瀧は信仰の対象として、たとえば熊野や吉野のそれはあがめられてきた。石鼎の作品の背をはなれゐる命にはそういう気配もある。とくに山深い人気のない瀧なれば、古代の神々に向かうような畏怖もしぜんな感情であろう。
夜半のあまりにも著名な瀧の句は、瀧という季語を俳句という文藝のなかに安定した相のもとに現在させたと言える。それだけにこの句を意識せずに瀧の句を作るのは困難だ。また俳句の方法の特徴的なひとつが、ある瞬間を切りとってさし出すことであることをあらためて教えてくれるのも、この句のはたらきである。
いま、瀧という季語が日本の文藝のなかでどのように変貌し、俳句の季語として我々が引継ぐまでになったかを一筆書にしてみた。
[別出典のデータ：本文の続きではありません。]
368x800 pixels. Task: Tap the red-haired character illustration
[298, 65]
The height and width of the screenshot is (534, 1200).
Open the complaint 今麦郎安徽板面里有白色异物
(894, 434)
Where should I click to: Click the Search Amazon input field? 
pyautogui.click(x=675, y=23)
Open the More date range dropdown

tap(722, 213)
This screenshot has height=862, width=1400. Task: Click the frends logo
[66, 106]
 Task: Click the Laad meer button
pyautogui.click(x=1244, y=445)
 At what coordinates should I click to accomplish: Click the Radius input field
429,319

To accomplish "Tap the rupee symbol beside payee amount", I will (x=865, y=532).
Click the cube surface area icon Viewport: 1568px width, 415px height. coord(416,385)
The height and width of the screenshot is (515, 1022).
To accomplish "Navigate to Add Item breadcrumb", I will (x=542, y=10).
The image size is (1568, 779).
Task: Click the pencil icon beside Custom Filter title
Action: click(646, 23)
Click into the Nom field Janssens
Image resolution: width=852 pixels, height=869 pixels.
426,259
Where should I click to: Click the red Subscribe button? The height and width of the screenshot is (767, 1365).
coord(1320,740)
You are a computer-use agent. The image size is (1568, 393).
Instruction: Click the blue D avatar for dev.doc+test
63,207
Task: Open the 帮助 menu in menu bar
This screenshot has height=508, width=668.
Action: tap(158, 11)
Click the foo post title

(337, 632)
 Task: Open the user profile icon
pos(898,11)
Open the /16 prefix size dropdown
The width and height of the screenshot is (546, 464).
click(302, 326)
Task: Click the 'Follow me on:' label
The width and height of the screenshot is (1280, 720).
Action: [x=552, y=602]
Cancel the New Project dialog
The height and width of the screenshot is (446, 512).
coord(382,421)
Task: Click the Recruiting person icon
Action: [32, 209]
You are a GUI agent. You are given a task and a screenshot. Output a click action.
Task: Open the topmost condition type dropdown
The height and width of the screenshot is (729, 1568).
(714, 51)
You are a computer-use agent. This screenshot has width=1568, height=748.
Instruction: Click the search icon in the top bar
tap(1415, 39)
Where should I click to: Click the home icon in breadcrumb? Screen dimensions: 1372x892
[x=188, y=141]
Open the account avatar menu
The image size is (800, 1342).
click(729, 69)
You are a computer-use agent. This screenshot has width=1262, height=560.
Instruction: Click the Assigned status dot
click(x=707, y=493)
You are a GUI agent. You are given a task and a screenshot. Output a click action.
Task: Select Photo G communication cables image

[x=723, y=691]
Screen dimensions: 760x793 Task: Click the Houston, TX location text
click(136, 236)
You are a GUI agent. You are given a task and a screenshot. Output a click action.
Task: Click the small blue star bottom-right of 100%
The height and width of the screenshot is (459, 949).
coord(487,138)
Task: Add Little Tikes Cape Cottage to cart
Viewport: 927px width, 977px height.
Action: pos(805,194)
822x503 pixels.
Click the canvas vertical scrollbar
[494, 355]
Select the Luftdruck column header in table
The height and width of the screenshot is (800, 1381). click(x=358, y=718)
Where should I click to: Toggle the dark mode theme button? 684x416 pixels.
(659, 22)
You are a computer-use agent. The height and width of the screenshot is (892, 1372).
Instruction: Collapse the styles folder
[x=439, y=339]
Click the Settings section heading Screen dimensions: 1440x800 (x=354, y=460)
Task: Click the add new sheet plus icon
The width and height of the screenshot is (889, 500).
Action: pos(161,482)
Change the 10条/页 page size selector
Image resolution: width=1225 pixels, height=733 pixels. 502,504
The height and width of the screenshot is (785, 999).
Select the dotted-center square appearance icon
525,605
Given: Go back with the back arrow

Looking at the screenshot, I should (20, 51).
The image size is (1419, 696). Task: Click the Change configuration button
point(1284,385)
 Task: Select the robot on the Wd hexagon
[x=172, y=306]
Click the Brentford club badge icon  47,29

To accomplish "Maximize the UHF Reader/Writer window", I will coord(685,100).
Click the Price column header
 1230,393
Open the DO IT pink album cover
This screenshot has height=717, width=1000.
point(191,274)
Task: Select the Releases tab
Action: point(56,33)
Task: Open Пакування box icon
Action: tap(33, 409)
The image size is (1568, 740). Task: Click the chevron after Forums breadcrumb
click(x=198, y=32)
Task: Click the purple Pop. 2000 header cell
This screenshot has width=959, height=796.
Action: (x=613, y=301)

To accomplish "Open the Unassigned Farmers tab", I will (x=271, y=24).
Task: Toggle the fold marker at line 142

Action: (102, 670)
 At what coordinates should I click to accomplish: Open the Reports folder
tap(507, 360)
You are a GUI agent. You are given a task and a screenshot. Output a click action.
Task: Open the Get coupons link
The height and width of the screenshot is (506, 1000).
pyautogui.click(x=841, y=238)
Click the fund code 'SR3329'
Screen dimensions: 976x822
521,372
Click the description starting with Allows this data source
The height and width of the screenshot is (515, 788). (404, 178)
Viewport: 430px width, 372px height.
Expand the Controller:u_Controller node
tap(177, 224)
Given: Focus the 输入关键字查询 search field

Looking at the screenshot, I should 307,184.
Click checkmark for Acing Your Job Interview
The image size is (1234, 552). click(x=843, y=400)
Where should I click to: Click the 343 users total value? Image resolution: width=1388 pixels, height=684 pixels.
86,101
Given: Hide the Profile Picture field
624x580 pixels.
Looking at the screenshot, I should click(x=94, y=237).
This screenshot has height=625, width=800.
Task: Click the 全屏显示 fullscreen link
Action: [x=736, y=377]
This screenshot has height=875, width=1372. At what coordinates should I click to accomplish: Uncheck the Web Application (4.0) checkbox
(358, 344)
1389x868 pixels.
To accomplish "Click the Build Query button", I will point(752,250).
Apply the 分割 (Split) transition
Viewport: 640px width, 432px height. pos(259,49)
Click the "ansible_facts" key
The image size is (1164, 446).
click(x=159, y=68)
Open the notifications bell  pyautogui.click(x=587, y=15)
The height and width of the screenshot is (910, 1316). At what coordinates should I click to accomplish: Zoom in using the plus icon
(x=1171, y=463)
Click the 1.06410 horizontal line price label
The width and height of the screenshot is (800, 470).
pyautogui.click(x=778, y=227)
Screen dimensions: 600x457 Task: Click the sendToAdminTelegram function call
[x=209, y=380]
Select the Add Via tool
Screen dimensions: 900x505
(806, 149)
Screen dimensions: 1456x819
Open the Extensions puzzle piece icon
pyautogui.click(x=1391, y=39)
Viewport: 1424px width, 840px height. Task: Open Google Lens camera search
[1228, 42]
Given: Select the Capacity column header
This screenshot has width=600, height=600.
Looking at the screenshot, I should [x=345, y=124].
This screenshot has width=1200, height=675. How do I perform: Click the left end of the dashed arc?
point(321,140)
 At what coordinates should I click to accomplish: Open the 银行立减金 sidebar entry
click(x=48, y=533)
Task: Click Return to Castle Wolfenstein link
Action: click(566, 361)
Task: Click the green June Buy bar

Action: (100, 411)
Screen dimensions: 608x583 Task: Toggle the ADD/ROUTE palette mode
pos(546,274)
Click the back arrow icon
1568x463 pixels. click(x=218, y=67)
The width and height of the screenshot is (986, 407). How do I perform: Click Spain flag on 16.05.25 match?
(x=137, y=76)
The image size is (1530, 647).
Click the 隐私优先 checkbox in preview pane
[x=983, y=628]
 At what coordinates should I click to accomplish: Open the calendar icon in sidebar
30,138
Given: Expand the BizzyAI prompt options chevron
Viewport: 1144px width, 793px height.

次にはひとりの俳人が瀧という季語と取組んだかを、波多野爽波という作家を例にとって見てみたい。
瀧茶屋の鏡に岩の映りをる (昭18)
瀧殿と言えば瀧を見るための建物で、寝殿造などでも泉殿に類するそれがあったと聞くが、この句は瀧茶屋である。瀧を見ずに瀧茶屋の鏡を覗くところなど、作者の方法のうちのひとつを示している。ただ、戦前の瀧茶屋であるし、現在の俗化したものと同じに想像すべきでないかもしれない。
瀧見えて瀧見る人も見えてきし (昭21)
大瀧に至り著きけり紅葉狩 (昭21)
こまごまと落葉してをり瀧の石 (昭21)
一句目は一見言葉のおもしろさで成立しているようだ。見ると見えるの言葉の違いを考えさせるようなおもしろさ。しかし一句の本意は瀧道と瀧のありようを単純化して描いたところにある。瀧見る人達より先に瀧が見えたというのは瀧の高さなり、瀧道の屈曲なりを意味していようが、それを目に入ってくるものだけを叙して描出した。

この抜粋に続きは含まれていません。